Estas características van desde la velocidad del malware hasta la forma de cobrar el “rescate” que han establecido. “Hay variantes que son mucho más rápidas, es decir, que el momento de cifrado es mucho más instantáneo; hay familias en donde quizá lo que buscan son archivos en particular para cifrar, como puede ser alguna base de datos dirigida a corporaciones; hay archivos en donde el pago se le solicita en dólares; hay archivos en donde solicitan el pago en criptomonedas. Hay un montón de variantes de familias de ransomware. Algunas más conocidas, otras, no”, añadió.
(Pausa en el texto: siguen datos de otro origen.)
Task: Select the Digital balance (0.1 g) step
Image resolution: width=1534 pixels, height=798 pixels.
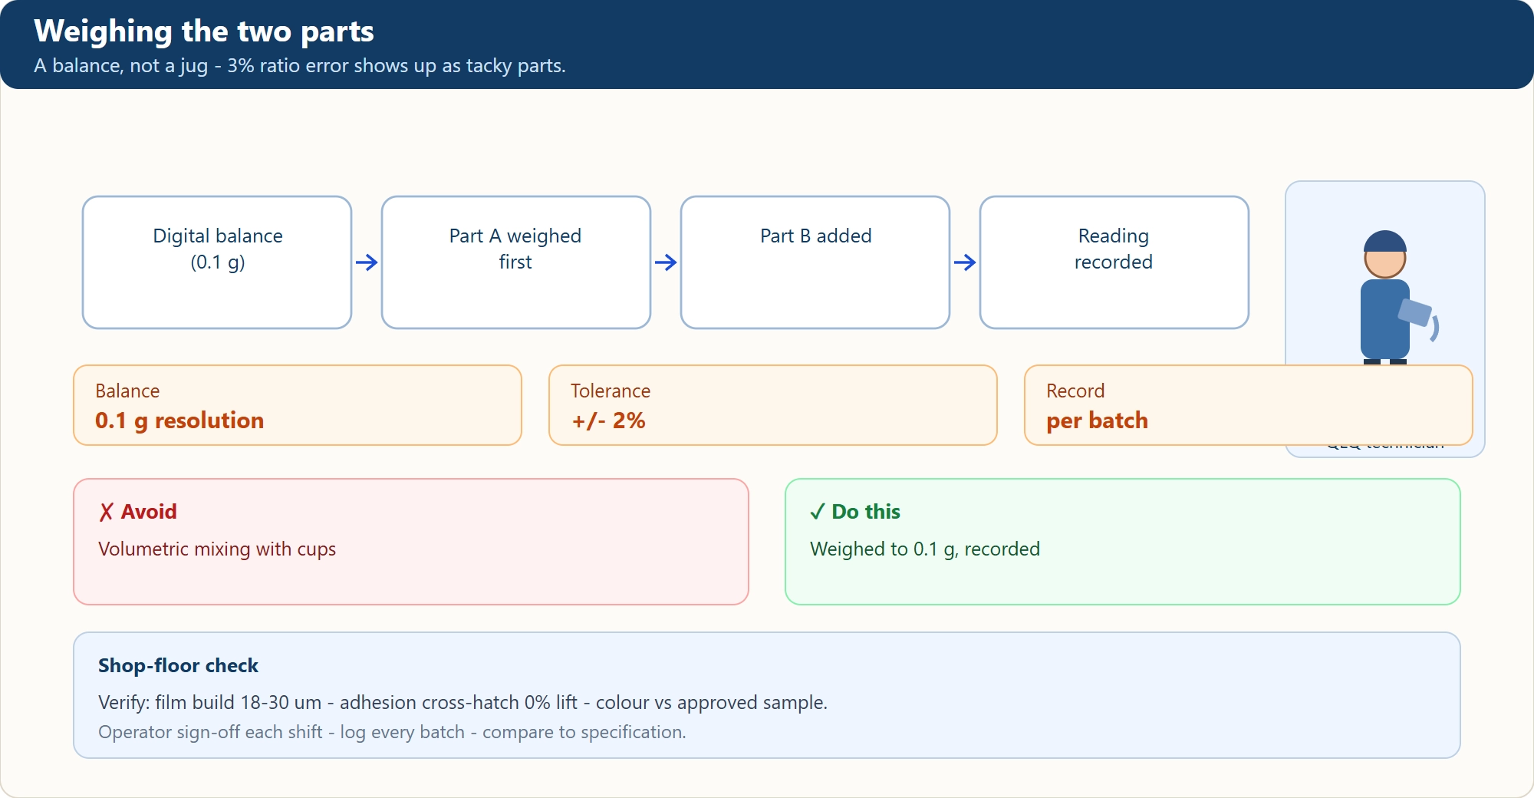Action: [x=217, y=262]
Debido al auge de este ciberataque y los grandes montos que pueden pedir como “rescate”, las empresas son las que terminan siendo principales objetivos de los ciberdelincuentes. “Quizá las más renombradas en Latinoamérica, hoy por hoy, son aquellas que, en primer lugar, apuntan a organizaciones y corporaciones, como es el caso de Conti [Perú ha sufrido este tipo de ataque], el caso de Sodinokibi [utilizado en el caso Kaseya]. Familias que tenían detrás a bandas de ransomware. Ya no tanto hablando de una amenaza en general, en donde uno se la puede descargar de cualquier sitio, sino de amenazas que se dirigen más a corporaciones y a Gobiernos, que a usuarios en general”, concluyó López.
Si bien el ransomware está enfocado más en “secuestrar” la información de las empresas, los usuarios también pueden ser el objetivo. Debido a la diversidad de este malware y los resultados que está obteniendo, los cibercriminales están usándolo también para victimizar a los usuarios en redes sociales. Recordemos que, como todo, el uso del ransomware se volverá más fácil y accesible, por lo que más delincuentes informáticos terminarán usándolo. Especialmente en redes, pues tienen un universo más grande y, por ende, más probabilidades de obtener un buen resultado si se siguen apoyando en el phishing.